Nesse momento entra a mãe de Ramiro, a Bruxa Caxuxa, inimiga da Mafalda. Mas a Caxuxa descobre que o amor de Ramiro por Bela é muito grande e passa a apoiar o namora dos dois. Essa demonstração de compreensão comove Mafalda, que resolve fazer as pazes com Caxuxa. E assim os filhos se casam e são felizes eternamente.
“Queridos Monstrinhos é uma história de Paulo César Coutinho que, em síntese, mostra a história de duas famílias, uma de fadas, outra de monstros – as bruxas”, explicas o diretor da peça, David Pinheiro. “Dentro do consciente coletivo, os bons são sempre os anjos, as fadas. E os maus, os diabos, os monstros, as bruxas. Na peça há uma grande preocupação de acabar com essa mistificação de personagens bons e maus. Mudar essa imagem e mostrar que no mundo e existe lugar para todos, independentemente de sua natureza.”

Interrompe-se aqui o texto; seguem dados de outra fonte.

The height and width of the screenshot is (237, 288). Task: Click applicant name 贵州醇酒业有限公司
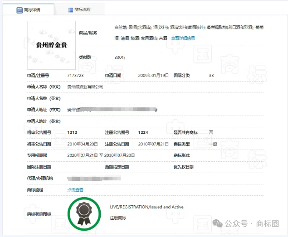(85, 87)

Para David Pinheiro, o bom e o mau coexistem em cada um de nós. “O ser humano desde que passa a entender-se por gente possui a face boa e a má. E tem de conviver com ambas. Porém, muitos não conseguem e vivem em permanente conflito interior. Para que isso não aconteça, precisamos de entender a face boa e a face má e conviver com elas o melhor possível para que possamos viver em paz”, refletiu.
Teatro infantil defasado
Cada vez mais, na opinião de David Pinheiro, existe um déficit no tocante a espetáculos para crianças, “quando deveria ser ao contrário, na medida que as pessoas responsáveis ou ligadas ao setor infantil reconhecem essa defasagem. Mas parece que para elas uma coisa é falar do problema em público. Outra é fazer algo para mudar a situação. Só que ao falarem essas pessoas comprometeram-se, e isso elas não entendem”.
“Não existe ainda a conscientização para a necessidade de teatro infantil. As pessoas ainda não perceberam que a criança necessita de cultura. E popularizar o teatro é um meio que as ajudará a se prepararem”, disse David Pinheiro.

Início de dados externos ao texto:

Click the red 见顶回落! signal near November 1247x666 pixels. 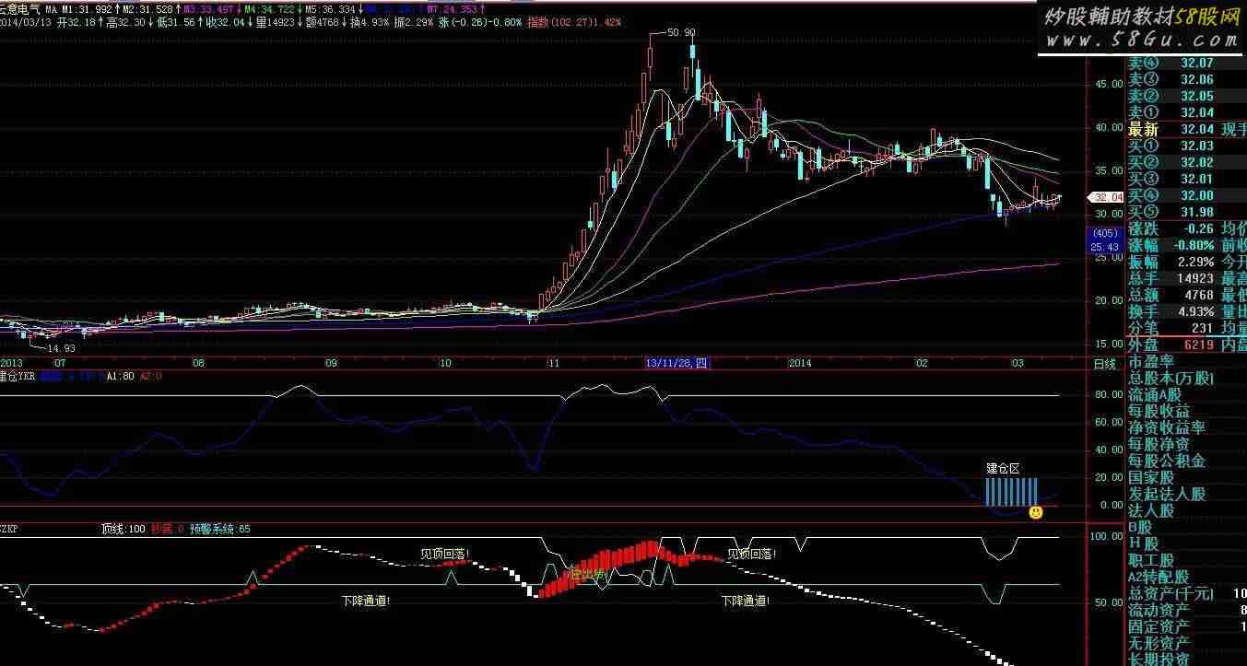pyautogui.click(x=751, y=554)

Lamentou que muitas peças em cartaz – maioria – sejam de má qualidade, visando apenas ao lucro. “Deveremos salientar que nas peças em cartaz só umas cinco se salvam. As restantes são puro comercialismo. Elas exploram personagens de enlatados americanos, como as de Walt Disney, quando existem tantas figuras na nossa história e nas histórias infantis universalmente conhecidas para serem mostradas às crianças sob os mais diversos ângulos”, citou.
Criança não escolhe
Outro problema, aponta David Pinheiro, é quanto à escolha das peças que as crianças devem assistir. “Na maioria esmagadora dos casos as crianças são levadas ao teatro sem a mínima participação na escolha da peça que vão assistir. Na verdade, quem determina a ida da criança ao teatro é o pai, ou a são os pais, nunca as crianças”, disse.

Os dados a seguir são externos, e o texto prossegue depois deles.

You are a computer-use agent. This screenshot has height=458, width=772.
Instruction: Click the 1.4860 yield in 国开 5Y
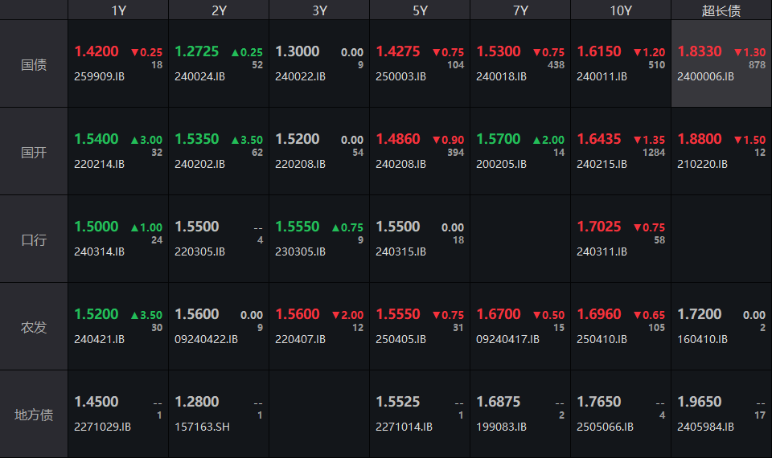[x=397, y=139]
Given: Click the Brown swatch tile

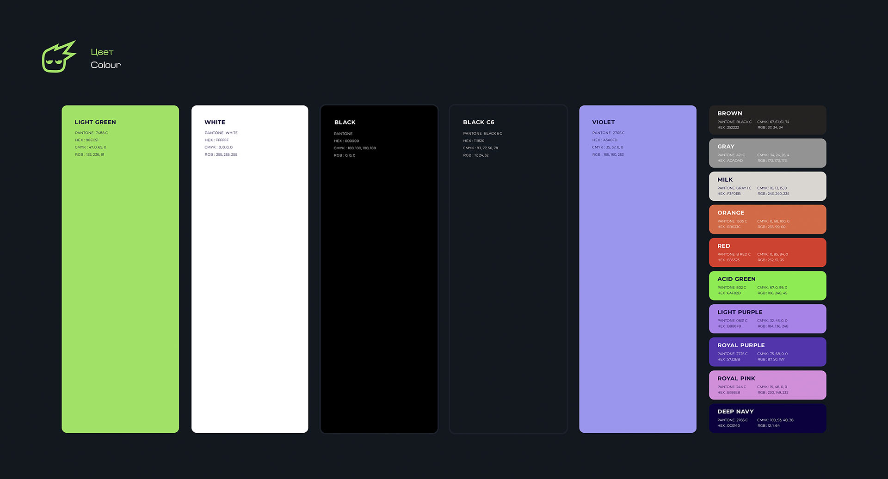Looking at the screenshot, I should [768, 120].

“Acho que as crianças deveriam ter acesso a esse processo de escolha através de uma rápida explicação das peças – contidas até nos próprios anúncios das peças nos jornais – e então poderiam escolher o que mais gostariam de ver. Se um espetáculo de Walt Disney, se a Bela Adormecida e os Sete Anões, ou Queridos Monstrinhos
“Esse defeito dos pais, explicou David Pinheiro, levou-me a montar um espetáculo no qual os adultos também pudessem se divertir durante a hora e meia em que estão acompanhando as crianças. Assim, introduzi a dança das sombras – uma das mais belas danças orientais – porque tinha certeza que os adultos iriam curtir”.